[TASK ITEM]
Within the entries below, find the portion that opens with the line containing "The width and height of the screenshot is (745, 457)." and closes with the line containing "Task: Select the 检测更新 row label". Retype that portion exactly and only.

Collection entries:

□ □ □ □ □ □ □

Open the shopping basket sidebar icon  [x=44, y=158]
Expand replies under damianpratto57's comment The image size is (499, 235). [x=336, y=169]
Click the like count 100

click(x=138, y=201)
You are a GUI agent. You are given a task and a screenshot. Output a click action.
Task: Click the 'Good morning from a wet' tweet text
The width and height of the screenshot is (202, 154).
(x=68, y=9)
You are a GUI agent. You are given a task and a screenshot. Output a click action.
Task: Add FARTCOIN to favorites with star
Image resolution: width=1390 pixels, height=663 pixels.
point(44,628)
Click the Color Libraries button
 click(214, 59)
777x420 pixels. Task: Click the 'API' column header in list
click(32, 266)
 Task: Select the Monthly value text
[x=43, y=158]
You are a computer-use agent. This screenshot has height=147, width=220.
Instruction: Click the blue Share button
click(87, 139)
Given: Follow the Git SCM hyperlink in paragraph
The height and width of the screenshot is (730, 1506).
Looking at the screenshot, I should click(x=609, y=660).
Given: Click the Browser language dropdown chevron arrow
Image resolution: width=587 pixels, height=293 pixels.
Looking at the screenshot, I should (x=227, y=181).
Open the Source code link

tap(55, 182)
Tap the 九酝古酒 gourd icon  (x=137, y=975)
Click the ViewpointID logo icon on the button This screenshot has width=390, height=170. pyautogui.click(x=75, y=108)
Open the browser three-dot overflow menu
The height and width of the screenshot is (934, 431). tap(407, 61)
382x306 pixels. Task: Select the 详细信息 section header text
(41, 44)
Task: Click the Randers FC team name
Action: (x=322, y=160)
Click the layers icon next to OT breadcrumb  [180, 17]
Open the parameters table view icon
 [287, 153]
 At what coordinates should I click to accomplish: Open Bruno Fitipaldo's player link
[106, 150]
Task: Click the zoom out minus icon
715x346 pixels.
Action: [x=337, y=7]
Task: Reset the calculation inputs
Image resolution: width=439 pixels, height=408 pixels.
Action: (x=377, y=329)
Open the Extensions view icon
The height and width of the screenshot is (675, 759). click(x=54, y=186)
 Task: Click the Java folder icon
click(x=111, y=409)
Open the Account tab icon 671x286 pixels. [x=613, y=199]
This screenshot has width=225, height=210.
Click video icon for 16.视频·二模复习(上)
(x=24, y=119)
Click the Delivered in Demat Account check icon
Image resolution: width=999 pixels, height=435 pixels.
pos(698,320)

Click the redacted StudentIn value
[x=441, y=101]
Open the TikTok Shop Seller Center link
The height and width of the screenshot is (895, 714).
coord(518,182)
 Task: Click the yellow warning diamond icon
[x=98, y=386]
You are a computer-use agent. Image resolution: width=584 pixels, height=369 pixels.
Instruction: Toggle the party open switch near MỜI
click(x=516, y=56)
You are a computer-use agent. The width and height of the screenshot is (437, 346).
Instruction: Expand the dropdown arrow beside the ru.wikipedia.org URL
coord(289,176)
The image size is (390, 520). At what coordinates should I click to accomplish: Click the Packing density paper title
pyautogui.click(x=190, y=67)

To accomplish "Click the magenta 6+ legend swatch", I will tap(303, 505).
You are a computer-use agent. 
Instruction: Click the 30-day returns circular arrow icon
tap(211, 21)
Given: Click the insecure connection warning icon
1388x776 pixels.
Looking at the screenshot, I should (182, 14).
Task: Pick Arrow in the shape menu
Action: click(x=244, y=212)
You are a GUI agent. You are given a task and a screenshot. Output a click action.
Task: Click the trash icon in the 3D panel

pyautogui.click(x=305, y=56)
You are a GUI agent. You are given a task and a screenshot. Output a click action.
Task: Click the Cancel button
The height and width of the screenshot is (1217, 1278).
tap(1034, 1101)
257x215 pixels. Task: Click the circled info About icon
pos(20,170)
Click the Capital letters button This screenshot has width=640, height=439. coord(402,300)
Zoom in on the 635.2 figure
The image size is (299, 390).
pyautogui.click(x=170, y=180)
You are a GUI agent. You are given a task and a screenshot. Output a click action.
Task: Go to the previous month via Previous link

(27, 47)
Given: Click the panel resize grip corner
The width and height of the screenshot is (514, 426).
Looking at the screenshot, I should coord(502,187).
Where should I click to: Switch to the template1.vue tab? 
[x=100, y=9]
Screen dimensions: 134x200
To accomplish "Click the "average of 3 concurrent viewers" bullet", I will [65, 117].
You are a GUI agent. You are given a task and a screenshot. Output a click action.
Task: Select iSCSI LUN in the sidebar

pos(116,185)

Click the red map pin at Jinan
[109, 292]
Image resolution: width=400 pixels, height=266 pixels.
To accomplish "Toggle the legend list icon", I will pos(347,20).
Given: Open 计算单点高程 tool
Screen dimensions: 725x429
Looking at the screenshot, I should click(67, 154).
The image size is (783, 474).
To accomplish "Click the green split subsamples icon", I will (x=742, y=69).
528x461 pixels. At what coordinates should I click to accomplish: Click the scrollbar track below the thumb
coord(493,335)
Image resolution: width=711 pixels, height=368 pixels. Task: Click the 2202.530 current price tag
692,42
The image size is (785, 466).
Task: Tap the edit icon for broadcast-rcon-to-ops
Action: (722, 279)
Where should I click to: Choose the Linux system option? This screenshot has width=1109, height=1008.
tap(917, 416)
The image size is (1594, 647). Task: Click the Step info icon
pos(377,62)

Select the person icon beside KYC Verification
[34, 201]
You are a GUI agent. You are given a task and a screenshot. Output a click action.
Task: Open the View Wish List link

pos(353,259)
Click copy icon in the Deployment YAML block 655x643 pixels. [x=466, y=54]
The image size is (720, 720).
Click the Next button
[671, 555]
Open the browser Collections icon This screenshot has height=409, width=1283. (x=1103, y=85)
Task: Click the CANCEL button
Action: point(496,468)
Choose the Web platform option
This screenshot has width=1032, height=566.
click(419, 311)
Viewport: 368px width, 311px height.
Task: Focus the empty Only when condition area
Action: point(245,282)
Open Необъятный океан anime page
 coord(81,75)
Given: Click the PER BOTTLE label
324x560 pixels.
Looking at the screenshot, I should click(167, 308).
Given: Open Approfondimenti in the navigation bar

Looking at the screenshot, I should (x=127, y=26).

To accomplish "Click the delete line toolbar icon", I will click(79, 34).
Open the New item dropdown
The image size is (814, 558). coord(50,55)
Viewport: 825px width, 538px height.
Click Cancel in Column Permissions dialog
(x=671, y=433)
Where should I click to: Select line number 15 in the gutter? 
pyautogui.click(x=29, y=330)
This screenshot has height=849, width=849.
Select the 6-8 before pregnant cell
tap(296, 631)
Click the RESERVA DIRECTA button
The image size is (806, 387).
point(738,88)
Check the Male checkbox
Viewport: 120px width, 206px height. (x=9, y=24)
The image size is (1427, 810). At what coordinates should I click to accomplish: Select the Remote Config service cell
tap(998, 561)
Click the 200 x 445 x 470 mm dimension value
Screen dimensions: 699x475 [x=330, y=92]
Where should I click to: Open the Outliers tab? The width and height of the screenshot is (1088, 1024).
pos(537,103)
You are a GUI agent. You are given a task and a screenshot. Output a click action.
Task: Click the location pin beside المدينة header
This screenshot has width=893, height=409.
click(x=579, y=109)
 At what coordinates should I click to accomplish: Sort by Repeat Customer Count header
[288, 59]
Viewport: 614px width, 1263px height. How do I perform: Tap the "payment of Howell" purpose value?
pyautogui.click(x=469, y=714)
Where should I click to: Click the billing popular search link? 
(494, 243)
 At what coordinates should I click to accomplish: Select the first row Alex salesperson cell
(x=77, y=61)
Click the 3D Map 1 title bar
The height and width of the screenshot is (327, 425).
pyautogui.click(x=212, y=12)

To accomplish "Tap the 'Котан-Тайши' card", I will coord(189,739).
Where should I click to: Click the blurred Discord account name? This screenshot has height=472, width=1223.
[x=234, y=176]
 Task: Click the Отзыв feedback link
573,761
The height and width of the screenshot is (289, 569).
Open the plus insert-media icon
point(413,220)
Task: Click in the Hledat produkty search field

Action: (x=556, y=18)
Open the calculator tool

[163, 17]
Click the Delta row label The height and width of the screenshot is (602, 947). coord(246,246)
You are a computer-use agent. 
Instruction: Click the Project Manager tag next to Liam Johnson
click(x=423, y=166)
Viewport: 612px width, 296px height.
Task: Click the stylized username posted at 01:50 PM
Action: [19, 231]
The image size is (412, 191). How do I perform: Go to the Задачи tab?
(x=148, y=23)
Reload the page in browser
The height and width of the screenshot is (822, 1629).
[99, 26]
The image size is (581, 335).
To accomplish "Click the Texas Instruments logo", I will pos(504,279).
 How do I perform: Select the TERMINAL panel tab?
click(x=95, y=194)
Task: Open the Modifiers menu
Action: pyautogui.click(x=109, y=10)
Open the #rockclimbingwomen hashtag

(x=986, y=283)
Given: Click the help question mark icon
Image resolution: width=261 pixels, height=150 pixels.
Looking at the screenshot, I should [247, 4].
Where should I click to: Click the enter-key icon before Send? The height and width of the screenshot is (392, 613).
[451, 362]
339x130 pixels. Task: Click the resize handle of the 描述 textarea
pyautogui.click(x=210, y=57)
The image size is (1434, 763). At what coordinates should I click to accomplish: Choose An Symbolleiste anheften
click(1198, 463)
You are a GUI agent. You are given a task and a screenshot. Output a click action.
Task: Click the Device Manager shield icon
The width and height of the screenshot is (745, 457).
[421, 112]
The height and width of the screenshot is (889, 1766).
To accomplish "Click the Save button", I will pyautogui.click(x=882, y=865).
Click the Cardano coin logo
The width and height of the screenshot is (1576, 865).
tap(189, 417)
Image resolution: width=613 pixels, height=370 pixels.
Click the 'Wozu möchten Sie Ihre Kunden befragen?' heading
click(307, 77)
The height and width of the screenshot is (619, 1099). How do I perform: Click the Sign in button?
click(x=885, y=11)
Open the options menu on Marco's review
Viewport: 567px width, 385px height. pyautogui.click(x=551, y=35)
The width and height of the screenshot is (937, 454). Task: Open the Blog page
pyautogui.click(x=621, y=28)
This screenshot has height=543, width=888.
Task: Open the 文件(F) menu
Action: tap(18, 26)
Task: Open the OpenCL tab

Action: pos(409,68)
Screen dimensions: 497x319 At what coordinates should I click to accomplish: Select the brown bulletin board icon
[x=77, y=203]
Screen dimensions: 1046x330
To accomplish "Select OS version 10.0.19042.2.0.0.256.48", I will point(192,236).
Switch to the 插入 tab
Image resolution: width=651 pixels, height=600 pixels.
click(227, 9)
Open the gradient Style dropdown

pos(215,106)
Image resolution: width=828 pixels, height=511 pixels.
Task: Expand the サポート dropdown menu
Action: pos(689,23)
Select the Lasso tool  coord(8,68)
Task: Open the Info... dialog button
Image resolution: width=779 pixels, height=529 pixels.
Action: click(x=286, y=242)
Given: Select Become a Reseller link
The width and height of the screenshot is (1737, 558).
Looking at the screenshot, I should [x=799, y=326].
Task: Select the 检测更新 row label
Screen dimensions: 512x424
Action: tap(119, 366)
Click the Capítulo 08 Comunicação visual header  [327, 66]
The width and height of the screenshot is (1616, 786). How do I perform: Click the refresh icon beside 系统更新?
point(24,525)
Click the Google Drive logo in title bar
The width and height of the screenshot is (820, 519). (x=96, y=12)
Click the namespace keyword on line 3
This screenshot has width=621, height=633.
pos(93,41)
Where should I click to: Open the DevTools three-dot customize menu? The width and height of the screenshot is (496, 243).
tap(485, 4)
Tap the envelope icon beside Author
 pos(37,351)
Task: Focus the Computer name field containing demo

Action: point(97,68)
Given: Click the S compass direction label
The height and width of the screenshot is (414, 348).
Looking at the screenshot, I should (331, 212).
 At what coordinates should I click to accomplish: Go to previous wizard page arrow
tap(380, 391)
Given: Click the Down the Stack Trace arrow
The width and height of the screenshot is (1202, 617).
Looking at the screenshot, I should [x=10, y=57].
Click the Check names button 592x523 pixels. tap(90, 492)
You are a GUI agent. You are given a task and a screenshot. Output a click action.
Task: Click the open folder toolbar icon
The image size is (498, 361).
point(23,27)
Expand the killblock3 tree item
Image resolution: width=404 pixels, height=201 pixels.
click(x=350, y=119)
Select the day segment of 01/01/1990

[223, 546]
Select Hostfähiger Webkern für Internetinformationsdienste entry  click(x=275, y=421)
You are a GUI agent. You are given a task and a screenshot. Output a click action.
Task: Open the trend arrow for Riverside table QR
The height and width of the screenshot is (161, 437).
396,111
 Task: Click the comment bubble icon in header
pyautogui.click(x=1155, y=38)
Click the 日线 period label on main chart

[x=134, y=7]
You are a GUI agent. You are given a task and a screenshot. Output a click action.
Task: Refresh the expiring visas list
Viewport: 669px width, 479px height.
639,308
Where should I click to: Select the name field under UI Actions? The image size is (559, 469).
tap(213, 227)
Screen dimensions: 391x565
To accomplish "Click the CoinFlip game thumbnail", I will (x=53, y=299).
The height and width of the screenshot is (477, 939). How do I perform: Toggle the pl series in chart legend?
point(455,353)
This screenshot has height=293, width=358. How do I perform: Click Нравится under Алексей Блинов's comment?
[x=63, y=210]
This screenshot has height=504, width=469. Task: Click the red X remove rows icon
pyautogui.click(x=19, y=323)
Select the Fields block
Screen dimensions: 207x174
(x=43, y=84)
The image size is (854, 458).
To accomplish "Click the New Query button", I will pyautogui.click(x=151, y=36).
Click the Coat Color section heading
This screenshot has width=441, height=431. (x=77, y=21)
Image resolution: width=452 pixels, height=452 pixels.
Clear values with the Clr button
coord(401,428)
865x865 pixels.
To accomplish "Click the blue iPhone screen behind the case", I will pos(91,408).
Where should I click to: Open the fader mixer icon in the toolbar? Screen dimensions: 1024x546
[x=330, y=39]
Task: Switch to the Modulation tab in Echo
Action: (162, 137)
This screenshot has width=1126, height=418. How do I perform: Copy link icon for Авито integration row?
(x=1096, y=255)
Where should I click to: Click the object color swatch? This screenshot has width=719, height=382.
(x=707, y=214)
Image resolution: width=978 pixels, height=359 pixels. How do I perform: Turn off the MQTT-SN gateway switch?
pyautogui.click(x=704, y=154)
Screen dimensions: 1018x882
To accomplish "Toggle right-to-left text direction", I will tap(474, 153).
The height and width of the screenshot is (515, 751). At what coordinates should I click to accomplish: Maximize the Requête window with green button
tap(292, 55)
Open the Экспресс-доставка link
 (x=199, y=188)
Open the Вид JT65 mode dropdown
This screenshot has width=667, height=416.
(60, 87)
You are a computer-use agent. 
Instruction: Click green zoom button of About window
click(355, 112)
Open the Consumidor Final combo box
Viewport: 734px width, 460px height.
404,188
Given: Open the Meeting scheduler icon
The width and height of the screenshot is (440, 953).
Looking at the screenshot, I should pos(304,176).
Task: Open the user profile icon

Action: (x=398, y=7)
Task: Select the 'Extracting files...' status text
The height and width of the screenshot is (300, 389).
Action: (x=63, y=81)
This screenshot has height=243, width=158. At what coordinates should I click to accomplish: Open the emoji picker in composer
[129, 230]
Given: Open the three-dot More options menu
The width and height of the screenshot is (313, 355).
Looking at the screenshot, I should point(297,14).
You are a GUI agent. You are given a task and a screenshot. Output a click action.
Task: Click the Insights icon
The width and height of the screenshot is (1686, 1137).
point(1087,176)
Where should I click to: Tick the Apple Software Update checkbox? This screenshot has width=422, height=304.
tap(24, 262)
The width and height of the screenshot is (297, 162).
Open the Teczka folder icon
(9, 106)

□ □ □ □ □ □ □

[WORKED SOLUTION]
The width and height of the screenshot is (745, 457).
[421, 112]
The height and width of the screenshot is (889, 1766).
To accomplish "Click the Save button", I will pyautogui.click(x=882, y=865).
Click the Cardano coin logo
The width and height of the screenshot is (1576, 865).
tap(189, 417)
Image resolution: width=613 pixels, height=370 pixels.
Click the 'Wozu möchten Sie Ihre Kunden befragen?' heading
click(307, 77)
The height and width of the screenshot is (619, 1099). How do I perform: Click the Sign in button?
click(x=885, y=11)
Open the options menu on Marco's review
Viewport: 567px width, 385px height. pyautogui.click(x=551, y=35)
The width and height of the screenshot is (937, 454). Task: Open the Blog page
pyautogui.click(x=621, y=28)
This screenshot has height=543, width=888.
Task: Open the 文件(F) menu
Action: tap(18, 26)
Task: Open the OpenCL tab

Action: pos(409,68)
Screen dimensions: 497x319 At what coordinates should I click to accomplish: Select the brown bulletin board icon
[x=77, y=203]
Screen dimensions: 1046x330
To accomplish "Select OS version 10.0.19042.2.0.0.256.48", I will point(192,236).
Switch to the 插入 tab
Image resolution: width=651 pixels, height=600 pixels.
click(227, 9)
Open the gradient Style dropdown

pos(215,106)
Image resolution: width=828 pixels, height=511 pixels.
Task: Expand the サポート dropdown menu
Action: pos(689,23)
Select the Lasso tool  coord(8,68)
Task: Open the Info... dialog button
Image resolution: width=779 pixels, height=529 pixels.
Action: click(x=286, y=242)
Given: Select Become a Reseller link
The width and height of the screenshot is (1737, 558).
Looking at the screenshot, I should [x=799, y=326].
Task: Select the 检测更新 row label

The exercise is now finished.